■ EXERCISE INSTRUCTIONS
Rewrite the records from the line containing "Image resolution: width=319" through the end of the records, inclusive, requests included, and raise every coordinate in the answers by 13. Leave the pictures out.

■ RAW DATA
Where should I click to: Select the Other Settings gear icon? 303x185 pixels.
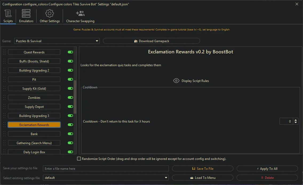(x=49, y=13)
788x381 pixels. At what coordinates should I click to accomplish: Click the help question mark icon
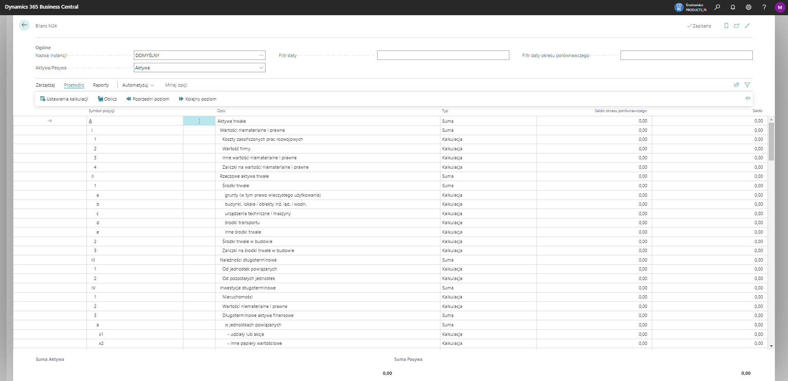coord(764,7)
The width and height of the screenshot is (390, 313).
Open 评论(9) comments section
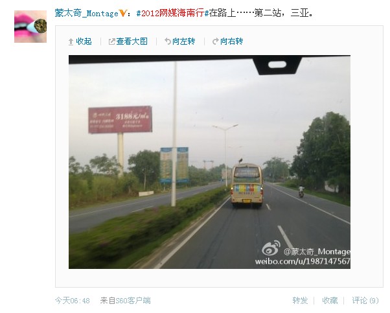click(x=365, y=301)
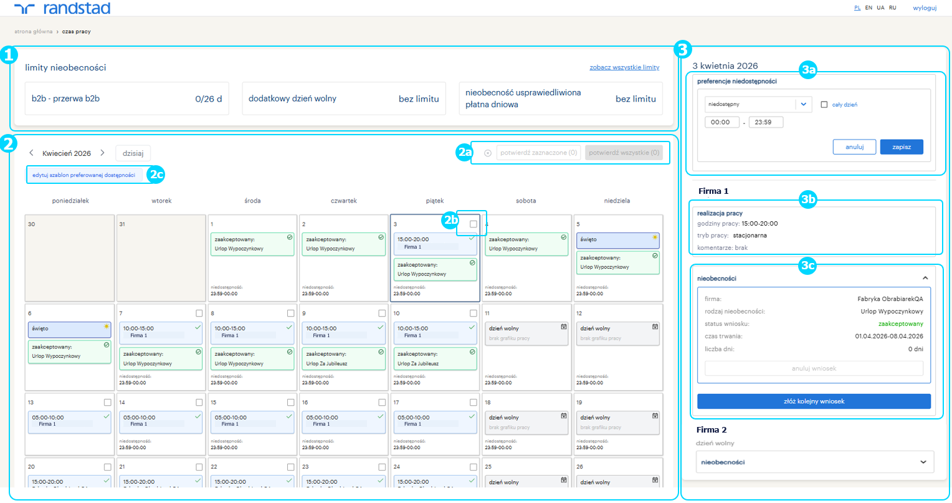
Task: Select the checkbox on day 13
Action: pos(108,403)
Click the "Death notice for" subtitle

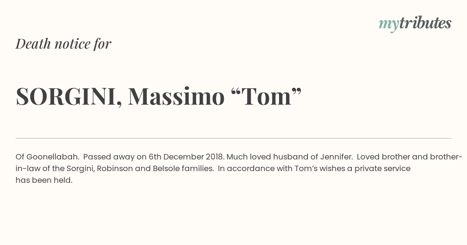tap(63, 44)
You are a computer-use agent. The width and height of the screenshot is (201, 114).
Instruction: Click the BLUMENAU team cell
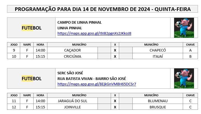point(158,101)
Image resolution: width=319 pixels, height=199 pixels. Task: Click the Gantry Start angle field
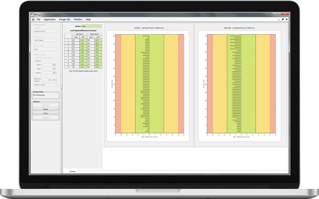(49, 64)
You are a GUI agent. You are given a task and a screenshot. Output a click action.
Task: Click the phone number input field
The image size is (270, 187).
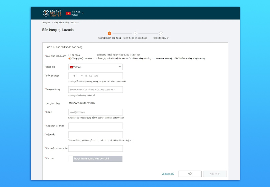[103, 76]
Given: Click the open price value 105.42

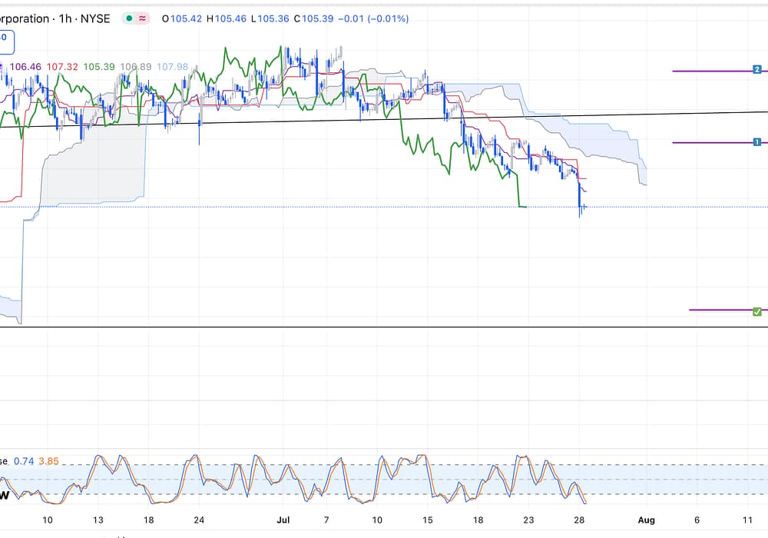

■ FINISHED ANSWER
Image resolution: width=319 pixels, height=199 pixels. Task: Click the Gantry Start angle field
(62, 77)
You are a GUI agent. You are given a task and a screenshot. Output a click action.
Task: Click the phone number input field
The image size is (270, 187).
[116, 89]
Given: Click the open price value 105.42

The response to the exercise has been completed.